Of course you are lucky to have a good chair. But is she a good chair?
She's obviously a brilliant personal adviser, and with her knowledge and judgment it isn't surprising that the rest of the governors find it easy to follow her lead. They probably think they are lucky too.
But it wasn't the intention of the law-makers to establish a personal adviser for every headteacher, and although you may well sail through the rest of your career without meeting trouble the relationship is potentially dangerous. Only the governing body has power to decide, to advise, to warn. The individual power of the chair is confined to emergencies, where he or she may take action to protect the school if there isn't even time to call a special meeting.
The idea of having an assorted group of people, drawn from the school community and the wider community, to shape the school's policies is to get a broad base of support for its actions. That support protects you, but not if it is secured without debate or real understanding.
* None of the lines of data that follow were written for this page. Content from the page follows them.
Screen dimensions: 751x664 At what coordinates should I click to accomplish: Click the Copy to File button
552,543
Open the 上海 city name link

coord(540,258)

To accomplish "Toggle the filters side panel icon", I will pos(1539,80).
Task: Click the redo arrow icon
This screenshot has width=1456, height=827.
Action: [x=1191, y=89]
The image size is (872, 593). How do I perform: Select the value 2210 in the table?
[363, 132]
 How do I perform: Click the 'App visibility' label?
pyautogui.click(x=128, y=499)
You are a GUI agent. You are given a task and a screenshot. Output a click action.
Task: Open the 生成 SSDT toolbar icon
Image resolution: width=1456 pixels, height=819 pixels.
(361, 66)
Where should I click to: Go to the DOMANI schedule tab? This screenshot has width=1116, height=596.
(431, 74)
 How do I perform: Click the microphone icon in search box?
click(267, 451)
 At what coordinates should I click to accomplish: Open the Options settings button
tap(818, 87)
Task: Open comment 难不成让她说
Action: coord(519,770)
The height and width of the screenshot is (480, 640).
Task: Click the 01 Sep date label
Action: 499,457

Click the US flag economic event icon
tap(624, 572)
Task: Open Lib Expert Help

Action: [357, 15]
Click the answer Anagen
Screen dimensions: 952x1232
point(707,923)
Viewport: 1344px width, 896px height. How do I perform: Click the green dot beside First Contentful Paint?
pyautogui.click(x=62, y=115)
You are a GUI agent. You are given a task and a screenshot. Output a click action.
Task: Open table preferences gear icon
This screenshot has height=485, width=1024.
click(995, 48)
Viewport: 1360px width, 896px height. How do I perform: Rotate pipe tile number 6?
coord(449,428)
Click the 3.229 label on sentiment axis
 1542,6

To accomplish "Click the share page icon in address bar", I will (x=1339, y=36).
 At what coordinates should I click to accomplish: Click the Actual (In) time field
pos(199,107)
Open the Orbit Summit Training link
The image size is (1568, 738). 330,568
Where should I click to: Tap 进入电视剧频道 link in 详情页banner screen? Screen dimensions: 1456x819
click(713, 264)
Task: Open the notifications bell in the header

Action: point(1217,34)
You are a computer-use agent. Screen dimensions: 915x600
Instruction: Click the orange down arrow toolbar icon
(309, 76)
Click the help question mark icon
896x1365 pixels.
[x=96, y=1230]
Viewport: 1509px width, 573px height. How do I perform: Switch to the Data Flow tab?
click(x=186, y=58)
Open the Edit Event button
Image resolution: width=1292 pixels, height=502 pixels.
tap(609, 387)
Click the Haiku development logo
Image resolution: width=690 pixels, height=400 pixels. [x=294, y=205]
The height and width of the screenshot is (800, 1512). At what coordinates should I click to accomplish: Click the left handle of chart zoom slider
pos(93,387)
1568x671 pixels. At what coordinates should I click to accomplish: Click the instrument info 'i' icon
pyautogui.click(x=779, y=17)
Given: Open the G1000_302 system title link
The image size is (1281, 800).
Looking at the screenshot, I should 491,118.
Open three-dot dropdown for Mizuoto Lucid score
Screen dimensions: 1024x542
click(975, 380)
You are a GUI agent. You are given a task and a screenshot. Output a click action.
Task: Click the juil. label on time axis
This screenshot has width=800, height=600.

If the chair is wise and knowledgeable, it must be tempting for the rest of the governors to accept her guidance and be grateful, and once this becomes a habit it is very difficult for anyone with a doubt to express it. Doubt then becomes dangerous.
There are many clever people who haven't learned that it isn't enough to be right: you must also take others with you. If your chair gets her way too easily she may even in time get careless about going through the motions.
So what could go wrong, you want to know. Well, apart from complacency making her accident-prone, your chair risks the possibility that the school may make a decision, especially on a personnel matter, where anyone with a grievance and the resources to go to law could exploit the fact that the decision wasn't made in accordance with regulations. That has happened.
If there is unexpressed doubt within the governing body, that could then be exploited too. Or some decision could unexpectedly upset parents, or cut across some community interest, and you would have lost the chance of a timely warning from a governor with an ear to the ground. The fall-out could well damage the reputation of the governing body as well as you.
Or governors suddenly find themselves in the spotlight - an accident on a school trip, say, or a critical Office for Standards in Education inspection could expose lack of real participation. Simmerings of dissent might then suddenly become very destructive.
I think you should share these thoughts with your admirable chair, and see if together you can embark on a programme of team-building, promoting debate, discovering individual strengths and using them, so that, in time, governors begin to feel real ownership of what is decided in their name.